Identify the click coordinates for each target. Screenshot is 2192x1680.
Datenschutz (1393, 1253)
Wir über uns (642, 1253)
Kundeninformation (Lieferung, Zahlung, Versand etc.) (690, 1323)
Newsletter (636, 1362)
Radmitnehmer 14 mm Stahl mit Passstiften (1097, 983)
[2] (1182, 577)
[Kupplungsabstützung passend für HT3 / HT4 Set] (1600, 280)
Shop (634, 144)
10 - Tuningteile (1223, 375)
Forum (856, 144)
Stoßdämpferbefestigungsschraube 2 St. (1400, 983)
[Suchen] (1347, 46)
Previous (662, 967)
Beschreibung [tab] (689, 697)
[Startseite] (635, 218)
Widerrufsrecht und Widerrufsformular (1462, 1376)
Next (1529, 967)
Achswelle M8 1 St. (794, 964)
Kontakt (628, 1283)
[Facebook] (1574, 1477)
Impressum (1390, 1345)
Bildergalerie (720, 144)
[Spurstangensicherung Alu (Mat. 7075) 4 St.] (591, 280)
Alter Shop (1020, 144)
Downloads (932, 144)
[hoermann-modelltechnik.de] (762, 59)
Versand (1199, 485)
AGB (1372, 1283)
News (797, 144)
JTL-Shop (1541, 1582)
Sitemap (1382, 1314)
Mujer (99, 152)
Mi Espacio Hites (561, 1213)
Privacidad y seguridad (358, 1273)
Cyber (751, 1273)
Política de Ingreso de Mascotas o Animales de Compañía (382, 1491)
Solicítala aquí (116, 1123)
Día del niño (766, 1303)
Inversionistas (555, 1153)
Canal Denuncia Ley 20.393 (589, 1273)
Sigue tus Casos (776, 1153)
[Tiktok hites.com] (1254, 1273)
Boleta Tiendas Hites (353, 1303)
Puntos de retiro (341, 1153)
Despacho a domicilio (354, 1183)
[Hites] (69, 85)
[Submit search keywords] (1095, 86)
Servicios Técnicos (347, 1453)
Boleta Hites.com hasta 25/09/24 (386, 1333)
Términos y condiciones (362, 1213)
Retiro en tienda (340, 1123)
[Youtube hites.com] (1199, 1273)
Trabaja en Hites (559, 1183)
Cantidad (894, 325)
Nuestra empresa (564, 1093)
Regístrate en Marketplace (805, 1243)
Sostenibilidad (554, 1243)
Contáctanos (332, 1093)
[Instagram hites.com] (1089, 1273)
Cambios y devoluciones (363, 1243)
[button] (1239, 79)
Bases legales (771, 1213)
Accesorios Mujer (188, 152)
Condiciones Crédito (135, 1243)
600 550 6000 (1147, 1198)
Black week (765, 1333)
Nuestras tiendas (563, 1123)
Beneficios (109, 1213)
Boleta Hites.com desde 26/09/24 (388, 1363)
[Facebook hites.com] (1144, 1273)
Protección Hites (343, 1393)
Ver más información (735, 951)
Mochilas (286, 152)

Work task | Please repeat every record above word for word.

Answer below |
Identify the click coordinates for each target. Screenshot is 2192x1680.
Datenschutz (1393, 1253)
Wir über uns (642, 1253)
Kundeninformation (Lieferung, Zahlung, Versand etc.) (690, 1323)
Newsletter (636, 1362)
Radmitnehmer 14 mm Stahl mit Passstiften (1097, 983)
[2] (1182, 577)
[Kupplungsabstützung passend für HT3 / HT4 Set] (1600, 280)
Shop (634, 144)
10 - Tuningteile (1223, 375)
Forum (856, 144)
Stoßdämpferbefestigungsschraube 2 St. (1400, 983)
[Suchen] (1347, 46)
Previous (662, 967)
Beschreibung [tab] (689, 697)
[Startseite] (635, 218)
Widerrufsrecht und Widerrufsformular (1462, 1376)
Next (1529, 967)
Achswelle M8 1 St. (794, 964)
Kontakt (628, 1283)
[Facebook] (1574, 1477)
Impressum (1390, 1345)
Bildergalerie (720, 144)
[Spurstangensicherung Alu (Mat. 7075) 4 St.] (591, 280)
Alter Shop (1020, 144)
Downloads (932, 144)
[hoermann-modelltechnik.de] (762, 59)
Versand (1199, 485)
AGB (1372, 1283)
News (797, 144)
JTL-Shop (1541, 1582)
Sitemap (1382, 1314)
Mujer (99, 152)
Mi Espacio Hites (561, 1213)
Privacidad y seguridad (358, 1273)
Cyber (751, 1273)
Política de Ingreso de Mascotas o Animales de Compañía (382, 1491)
Solicítala aquí (116, 1123)
Día del niño (766, 1303)
Inversionistas (555, 1153)
Canal Denuncia Ley 20.393 (589, 1273)
Sigue tus Casos (776, 1153)
[Tiktok hites.com] (1254, 1273)
Boleta Tiendas Hites (353, 1303)
Puntos de retiro (341, 1153)
Despacho a domicilio (354, 1183)
[Hites] (69, 85)
[Submit search keywords] (1095, 86)
Servicios Técnicos (347, 1453)
Boleta Hites.com hasta 25/09/24 (386, 1333)
Términos y condiciones (362, 1213)
Retiro en tienda (340, 1123)
[Youtube hites.com] (1199, 1273)
Trabaja en Hites (559, 1183)
Cantidad (894, 325)
Nuestra empresa (564, 1093)
Regístrate en Marketplace (805, 1243)
Sostenibilidad (554, 1243)
Contáctanos (332, 1093)
[Instagram hites.com] (1089, 1273)
Cambios y devoluciones (363, 1243)
[button] (1239, 79)
Bases legales (771, 1213)
Accesorios Mujer (188, 152)
Condiciones Crédito (135, 1243)
600 550 6000 (1147, 1198)
Black week (765, 1333)
Nuestras tiendas (563, 1123)
Beneficios (109, 1213)
Boleta Hites.com desde 26/09/24 (388, 1363)
[Facebook hites.com] (1144, 1273)
Protección Hites (343, 1393)
Ver más información (735, 951)
Mochilas (286, 152)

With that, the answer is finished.